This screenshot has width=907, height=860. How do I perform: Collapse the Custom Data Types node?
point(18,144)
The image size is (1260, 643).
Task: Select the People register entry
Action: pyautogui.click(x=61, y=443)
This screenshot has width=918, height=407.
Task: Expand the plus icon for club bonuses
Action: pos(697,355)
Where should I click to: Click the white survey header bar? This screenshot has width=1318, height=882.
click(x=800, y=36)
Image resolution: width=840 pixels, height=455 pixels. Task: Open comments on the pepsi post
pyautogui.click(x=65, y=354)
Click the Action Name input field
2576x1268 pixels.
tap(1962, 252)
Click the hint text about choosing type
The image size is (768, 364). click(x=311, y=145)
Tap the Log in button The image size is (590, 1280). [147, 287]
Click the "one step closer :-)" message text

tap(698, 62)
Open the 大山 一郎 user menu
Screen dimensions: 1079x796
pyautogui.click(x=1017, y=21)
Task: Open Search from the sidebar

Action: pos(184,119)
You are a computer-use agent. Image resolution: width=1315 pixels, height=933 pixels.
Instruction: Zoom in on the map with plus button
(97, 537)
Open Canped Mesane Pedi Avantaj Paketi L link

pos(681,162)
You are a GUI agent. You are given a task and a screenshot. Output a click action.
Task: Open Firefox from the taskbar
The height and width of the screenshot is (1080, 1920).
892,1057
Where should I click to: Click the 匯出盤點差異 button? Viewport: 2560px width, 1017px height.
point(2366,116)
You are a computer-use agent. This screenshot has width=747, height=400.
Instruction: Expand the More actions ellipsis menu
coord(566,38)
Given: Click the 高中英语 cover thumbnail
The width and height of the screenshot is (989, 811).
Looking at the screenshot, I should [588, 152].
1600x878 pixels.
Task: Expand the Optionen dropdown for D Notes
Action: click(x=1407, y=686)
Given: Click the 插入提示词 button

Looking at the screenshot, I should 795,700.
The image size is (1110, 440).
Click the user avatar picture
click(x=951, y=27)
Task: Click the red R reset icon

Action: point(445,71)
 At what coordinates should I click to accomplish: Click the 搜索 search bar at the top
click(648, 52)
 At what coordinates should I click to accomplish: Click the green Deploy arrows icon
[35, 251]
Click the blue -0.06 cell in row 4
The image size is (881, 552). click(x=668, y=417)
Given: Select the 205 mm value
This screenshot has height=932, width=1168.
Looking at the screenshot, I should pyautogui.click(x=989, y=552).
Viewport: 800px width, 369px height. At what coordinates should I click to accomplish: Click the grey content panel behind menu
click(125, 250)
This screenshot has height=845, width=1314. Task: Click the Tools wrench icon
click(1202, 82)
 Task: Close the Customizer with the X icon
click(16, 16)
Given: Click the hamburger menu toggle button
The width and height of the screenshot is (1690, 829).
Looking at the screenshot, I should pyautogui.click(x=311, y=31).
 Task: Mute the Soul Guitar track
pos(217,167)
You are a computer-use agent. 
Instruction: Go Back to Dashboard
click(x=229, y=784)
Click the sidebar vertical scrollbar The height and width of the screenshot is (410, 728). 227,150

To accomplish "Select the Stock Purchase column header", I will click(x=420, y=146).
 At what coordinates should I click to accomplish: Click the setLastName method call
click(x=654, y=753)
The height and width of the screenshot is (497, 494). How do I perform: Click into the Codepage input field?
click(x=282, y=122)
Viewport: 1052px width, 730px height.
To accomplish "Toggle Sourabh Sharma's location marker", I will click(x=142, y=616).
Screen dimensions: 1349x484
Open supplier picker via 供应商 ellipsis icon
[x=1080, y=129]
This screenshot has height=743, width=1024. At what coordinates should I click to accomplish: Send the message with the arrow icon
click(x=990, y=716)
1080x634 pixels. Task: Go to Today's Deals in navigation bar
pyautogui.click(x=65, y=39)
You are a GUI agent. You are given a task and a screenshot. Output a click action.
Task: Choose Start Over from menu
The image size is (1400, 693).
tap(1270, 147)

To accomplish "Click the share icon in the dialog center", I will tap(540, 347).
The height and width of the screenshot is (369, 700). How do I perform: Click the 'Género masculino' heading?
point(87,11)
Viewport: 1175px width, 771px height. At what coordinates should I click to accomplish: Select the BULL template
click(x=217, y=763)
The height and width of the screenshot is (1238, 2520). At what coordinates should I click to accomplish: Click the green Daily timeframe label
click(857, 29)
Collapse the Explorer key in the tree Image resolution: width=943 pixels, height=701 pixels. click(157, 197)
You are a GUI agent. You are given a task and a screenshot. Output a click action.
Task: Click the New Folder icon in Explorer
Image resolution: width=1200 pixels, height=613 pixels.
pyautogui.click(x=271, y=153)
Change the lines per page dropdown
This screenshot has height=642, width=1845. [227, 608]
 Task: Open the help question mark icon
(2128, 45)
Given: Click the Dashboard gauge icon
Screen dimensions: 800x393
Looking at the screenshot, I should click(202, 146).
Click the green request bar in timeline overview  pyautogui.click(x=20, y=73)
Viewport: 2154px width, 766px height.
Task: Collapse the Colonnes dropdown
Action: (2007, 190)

======

### The request
Can you set down the data word for word, starting at the line that contains "Given: Click the 高中英语 cover thumbnail" and stopping after the line that contains "click(16, 16)"?

### Written answer
Given: Click the 高中英语 cover thumbnail
The width and height of the screenshot is (989, 811).
Looking at the screenshot, I should [588, 152].
1600x878 pixels.
Task: Expand the Optionen dropdown for D Notes
Action: click(x=1407, y=686)
Given: Click the 插入提示词 button

Looking at the screenshot, I should 795,700.
The image size is (1110, 440).
Click the user avatar picture
click(x=951, y=27)
Task: Click the red R reset icon

Action: point(445,71)
 At what coordinates should I click to accomplish: Click the 搜索 search bar at the top
click(648, 52)
 At what coordinates should I click to accomplish: Click the green Deploy arrows icon
[35, 251]
Click the blue -0.06 cell in row 4
The image size is (881, 552). click(x=668, y=417)
Given: Select the 205 mm value
This screenshot has height=932, width=1168.
Looking at the screenshot, I should pyautogui.click(x=989, y=552).
Viewport: 800px width, 369px height. At what coordinates should I click to accomplish: Click the grey content panel behind menu
click(125, 250)
This screenshot has height=845, width=1314. Task: Click the Tools wrench icon
click(1202, 82)
 Task: Close the Customizer with the X icon
click(16, 16)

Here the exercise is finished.